It Was The Best Thing He Could Have Done For Me – And Our Baby
It was a surprise, to say the least, when my baby girl arrived just over two weeks earlier than expected. I was already nervous and stressed at the prospect of becoming a mother for the first time and her early arrival certainly increased those feelings.
My husband was there by my side to help calm me down, assuring me that everything would be fine. My husband has always been my constant support and I can’t even begin to express how grateful I am for that.
When he was able to take paternity leave it was something we both felt thankful for; he wasn’t going to miss any of her first month with us.
Overwhelmed with happiness and exhaustion
When I first held my newborn baby girl I felt pure and overwhelming love and happiness. At that moment she became the center of my world. However, I was also completely exhausted and I do remember feeling overwhelmed a lot of the time.
In the very early days, all the nights and days started to just blur into one – my life became a long round of breastfeeding, using the pump, changing diapers and rocking her in my arms. I both loved every minute and found it completely consuming.
My husband could always tell when things were getting too much and even though I insisted that I was OK, he would take over for a while while I got some rest.
In fact, he did everything I could ever wish for; take care of our daughter, cook meals and make sure the house and laundry were clean. This gave me the valuable time I needed to recharge my batteries.

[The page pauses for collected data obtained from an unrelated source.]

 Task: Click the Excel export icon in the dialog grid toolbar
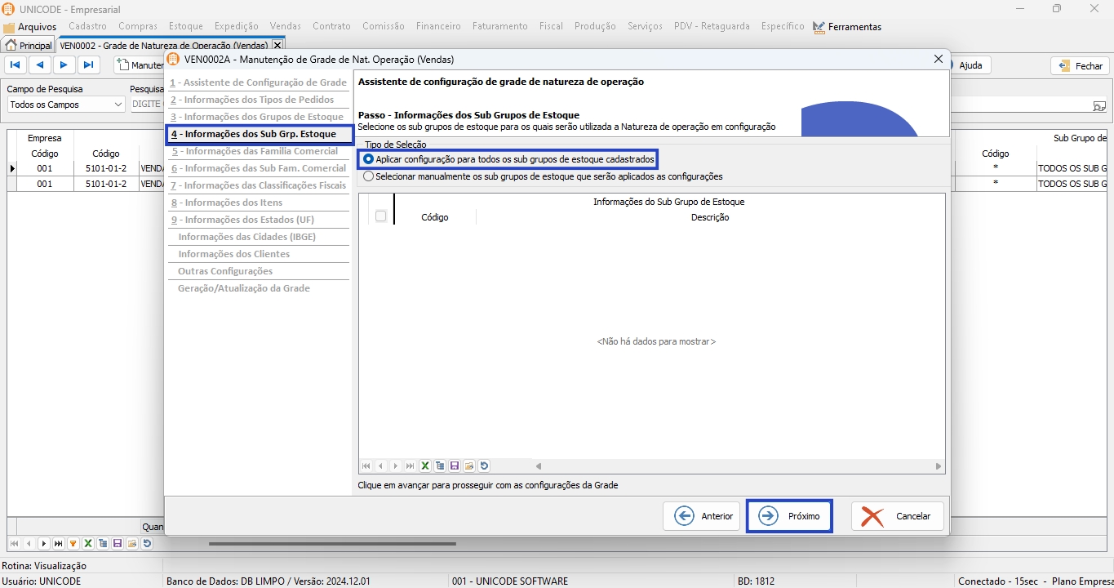click(x=425, y=466)
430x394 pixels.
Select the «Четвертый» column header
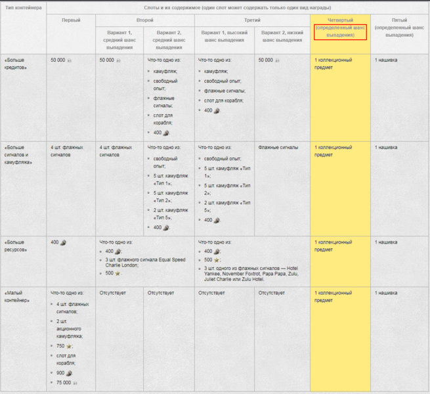point(340,20)
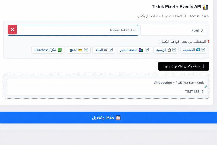Click the plus icon on the add pixel button
Screen dimensions: 217x145
[204, 66]
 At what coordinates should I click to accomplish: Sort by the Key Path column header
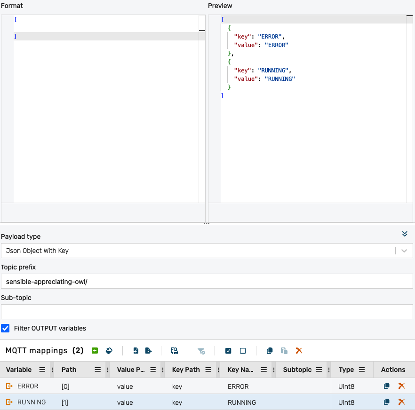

Not just the household help
It wasn’t just the household chores he helped with either. I had some difficulties with breastfeeding which were starting to undermine my determination to breastfeed for the first year. Latching on was an issue and she was losing weight.
As she had been born a little early she had a low birth weight to begin with, so I was distraught at the problems I was having and worried about my baby. My husband was the rock who helped me through this mess of emotions.

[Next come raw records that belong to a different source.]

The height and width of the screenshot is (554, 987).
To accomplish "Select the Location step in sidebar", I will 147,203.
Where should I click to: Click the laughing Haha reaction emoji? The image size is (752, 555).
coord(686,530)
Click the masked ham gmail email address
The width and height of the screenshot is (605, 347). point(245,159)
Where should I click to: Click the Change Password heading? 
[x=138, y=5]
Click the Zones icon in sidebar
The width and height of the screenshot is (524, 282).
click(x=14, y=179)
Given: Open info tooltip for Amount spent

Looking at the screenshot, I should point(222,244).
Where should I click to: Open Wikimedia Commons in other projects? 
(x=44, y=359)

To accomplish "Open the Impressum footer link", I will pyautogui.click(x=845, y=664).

Together we visited the hospital. We visited the newborn club at our hospital, he came with me to meet the lactation consultants and learned alongside me all the new techniques we could use to help with the breastfeeding issues. Eventually, we managed to get our daughter back on track and heading towards a healthy weight.
I am just so thankful that I was able to have my husband with me during what was a fairly difficult time. I did manage to breastfeed my baby for the whole of her first year by using the strategies we’d received from the lactation consultant.

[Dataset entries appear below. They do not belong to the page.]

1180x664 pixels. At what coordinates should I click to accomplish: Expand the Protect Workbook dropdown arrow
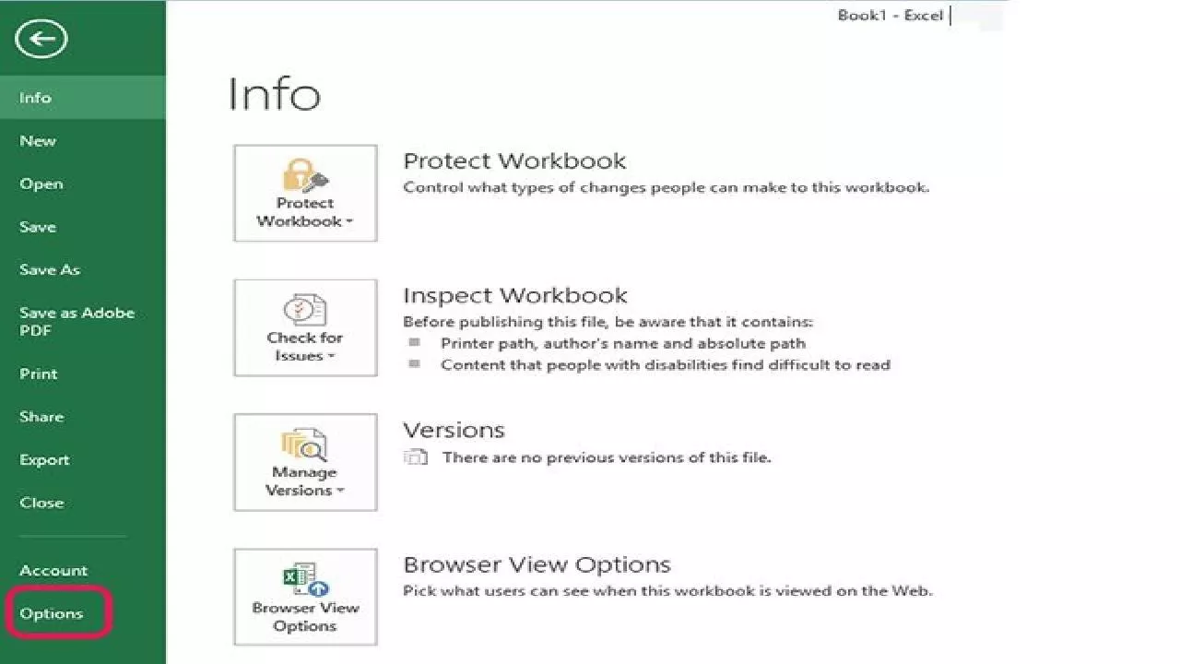click(x=349, y=222)
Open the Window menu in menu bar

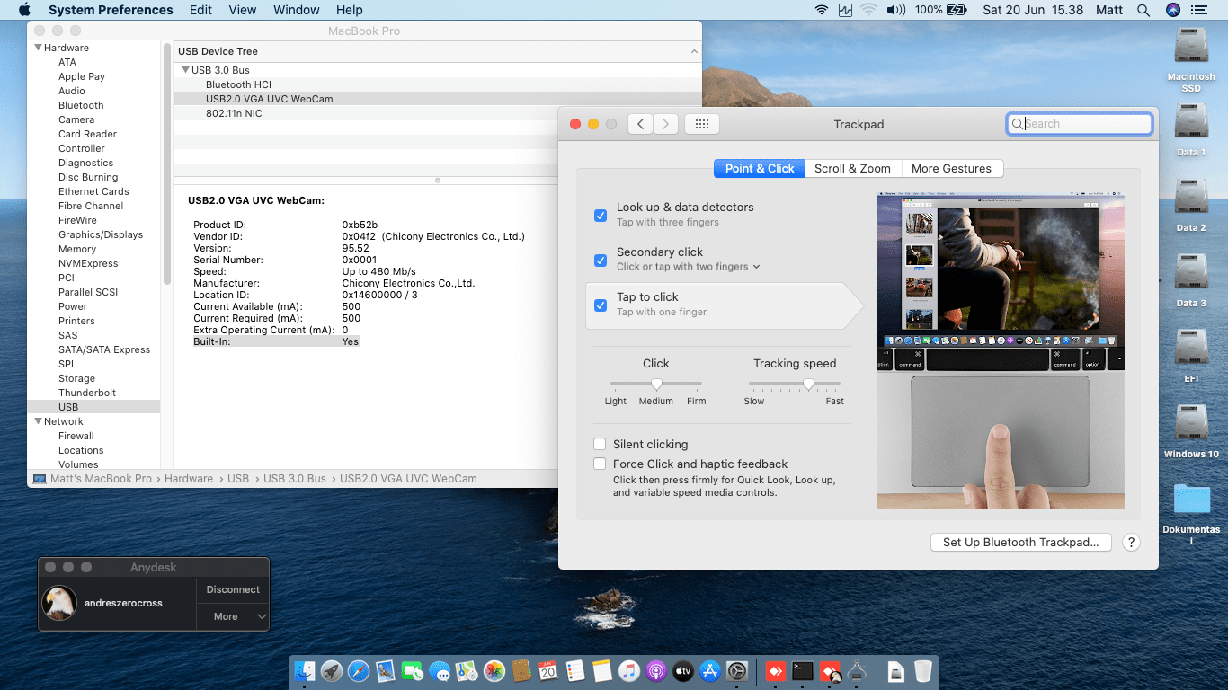(296, 10)
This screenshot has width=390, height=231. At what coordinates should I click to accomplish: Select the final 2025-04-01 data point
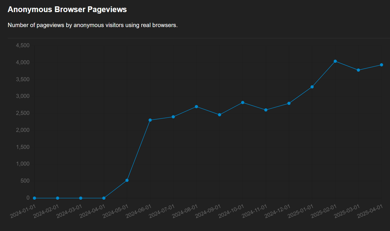click(x=381, y=65)
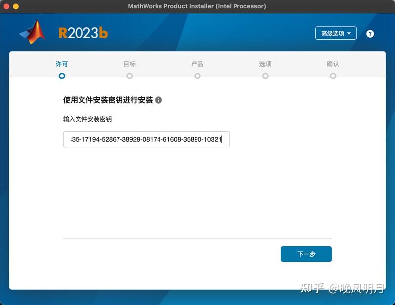The image size is (395, 305).
Task: Click the info icon beside 使用文件安装密钥进行安装
Action: pos(158,99)
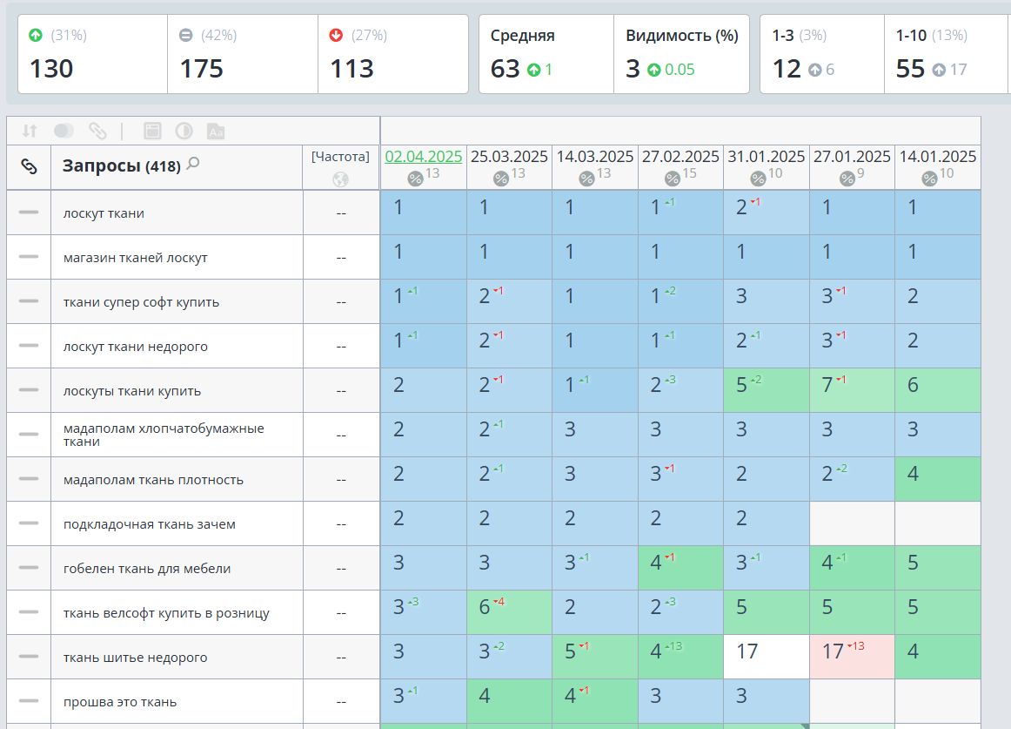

Turns out I did need to supplement with formula during the final 6 months and I began to feel that I was failing my baby.
My husband stepped in and made me realize that this was nothing to be ashamed of and to think otherwise was just absurd. He convinced me that I should be proud of myself: I was giving our baby the right nourishment to help her grow healthy and strong.
It was largely irrelevant if this was done through breast or formula milk.
My husband’s paternity leave was a precious time for us both. I was seeing my husband in a new light – watching him gaze at our baby with such love in his eyes as he cradled her, listening to him singing to her and telling her stories. I started to see him as a dad, the father of our child, and I fell deeper and deeper in love with him.
Paternity leave allowed my husband to bond with our newborn baby as deeply as I was. Although there were times when life was stressful and hectic, it was always beautiful. Together we shared these precious early days, building memories together with our newborn baby. Memories that will last a lifetime.